1 INTRODUCTION
Despite the long history of traumatic brain injury (TBI) as a prevalent cause of death and disability in humans, defining the neurobiological underpinnings of damage and recovery following TBI remains a central challenge. The complex collection of physiological, cellular, and molecular changes that follow TBI can appear to be remarkably heterogeneous, but at the same time they are highly organized into coordinated responses such as neurodegeneration, inflammation, and regeneration. The corpus of histological studies spanning a variety of experimental animal models of TBI have provided crucial insights about the pathomechanisms and cellular alterations that accompany posttraumatic tissue change, but considerable work remains to determine the spatiotemporal evolution of abnormalities, interrelationships among different tissue responses, and their impact on health and behavioral outcomes. Noninvasive imaging in animal models has the potential to build on what is known from histology by providing longitudinal and whole-brain information, but for this approach to be successful it is essential to first improve the understanding of how imaging abnormalities correspond to tissue and cellular changes.

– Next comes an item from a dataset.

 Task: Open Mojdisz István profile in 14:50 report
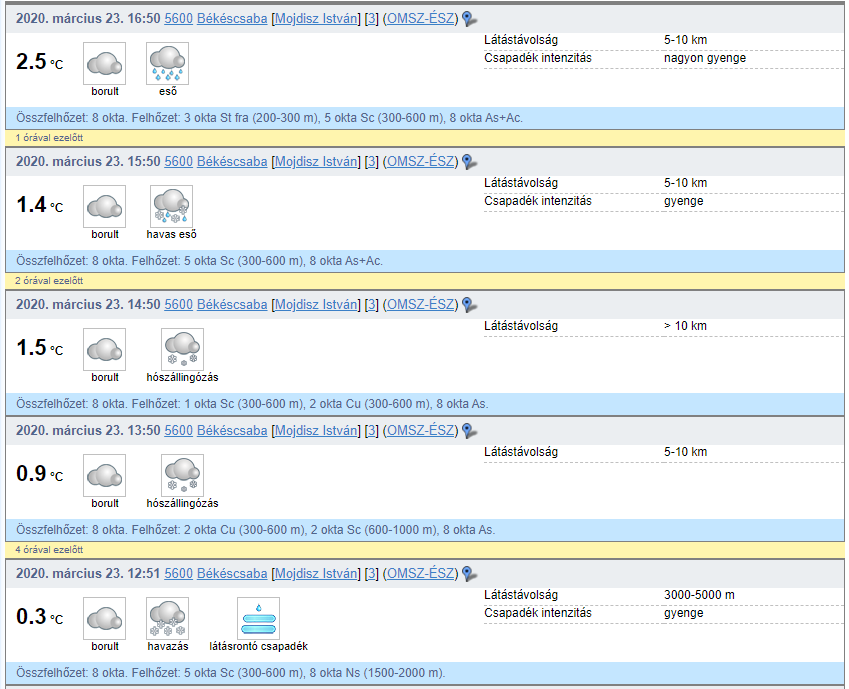(x=316, y=305)
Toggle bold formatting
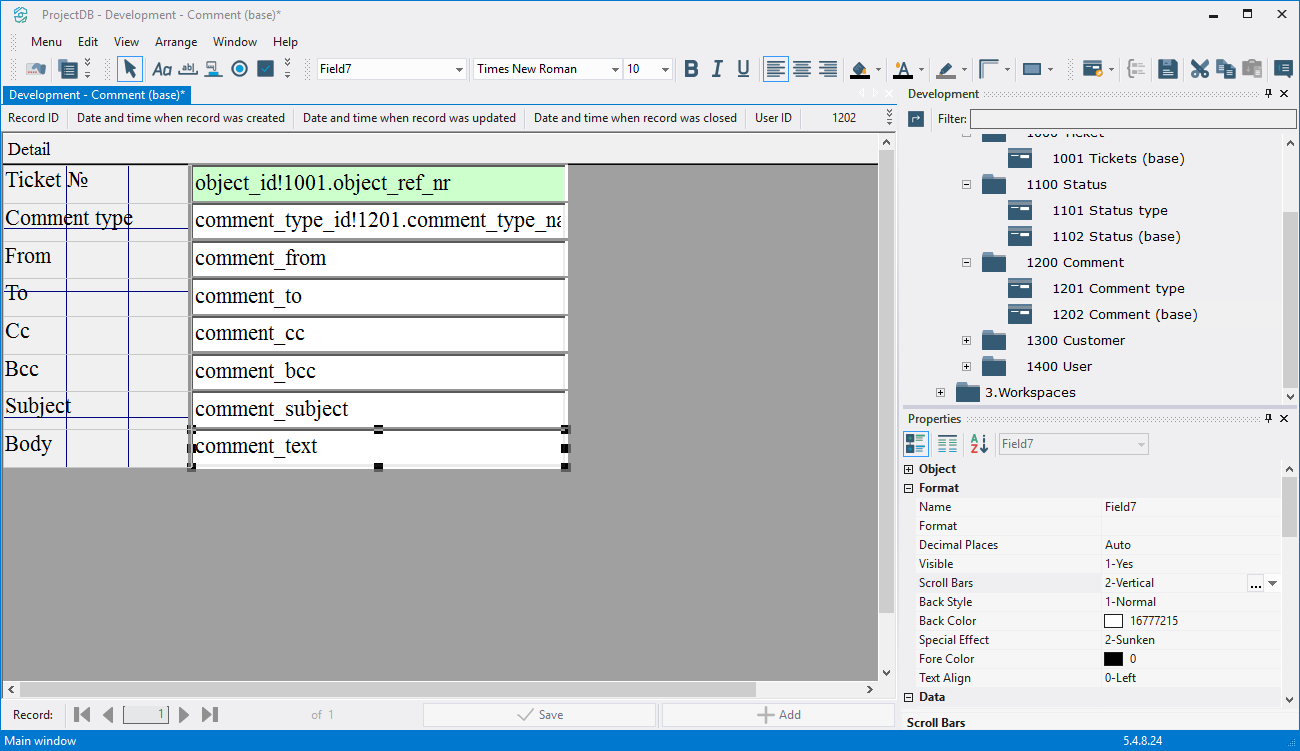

Diffusion magnetic resonance imaging (dMRI) methods are particularly promising for the development of imaging markers of TBI pathology because they are sensitive to microscale water displacement as a proxy for tissue environment geometry and provide a range of quantitative scalar metrics across the whole brain. Furthermore, dMRI may be combined with other conventional or advanced magnetic resonance imaging (MRI) methods such as arterial spin labeling, susceptibility-weighted imaging, or a variety of contrast agent MRI approaches to provide complementary and comprehensive outcome measures. Standard dMRI methods and especially diffusion tensor imaging (DTI) have already demonstrated sensitive detection of abnormalities in a number of experimental models of TBI. In the past decade, multiple advanced dMRI approaches have extended beyond the conventional models with the goals of improving the physical description of water diffusion (e.g., by modeling “non-Gaussian” diffusion) or parameterizing dMRI with respect to the expected biological environment (e.g., by modeling cellular compartments and/or fiber geometry). These new tools will be valuable if they are able to improve the sensitivity or specificity of dMRI following TBI; however, we lack a systematic understanding of how dMRI methods differ from one another for detecting and describing tissue alterations.
A number of excellent reviews exist to describe the current understanding of cellular mechanisms of TBI in general (Bramlett & Dietrich, 2015; Pekna & Pekny, 2012) and within particular areas of neurobiology including neurodegeneration (Johnson, Stewart, & Smith, 2013; Stoica & Faden, 2010), inflammation (Burda, Bernstein, & Sofroniew, 2016; Ziebell & Morganti-Kossmann, 2010), and myelin changes (Armstrong, Mierzwa, Marion, & Sullivan, 2016), among others. As well, several existing reviews have been published regarding MRI and DTI to study human TBI (Brody, Mac Donald, & Shimony, 2015; Duhaime et al., 2010; Hulkower, Poliak, Rosenbaum, Zimmerman, & Lipton, 2013), and recently a pertinent overview and summary of advanced dMRI tools and their relevance to clinical outcomes was published (Douglas et al., 2015). The focus of the present review is to combine what is known from work in experimental models of TBI about tissue and cellular alterations that may affect the physical tissue environment with a comparative description of the major methods for dMRI that may be differentially sensitive to TBI-related tissue change alongside several important caveats for their use and interpretation. The first section provides a categorical summary of cellular response to trauma, emphasizing alterations with microstructural, architectural, or neuroanatomical manifestations that may give rise to detectable dMRI abnormalities, including a review of the existing dMRI studies in experimental TBI models. The second section contains a comparative overview of presently available dMRI methods from standard approaches to advanced techniques. The objective of this article is to provide a reference for the current understanding of these topics as well as a perspective to help guide selection of dMRI tools based on particular aspects of TBI questions.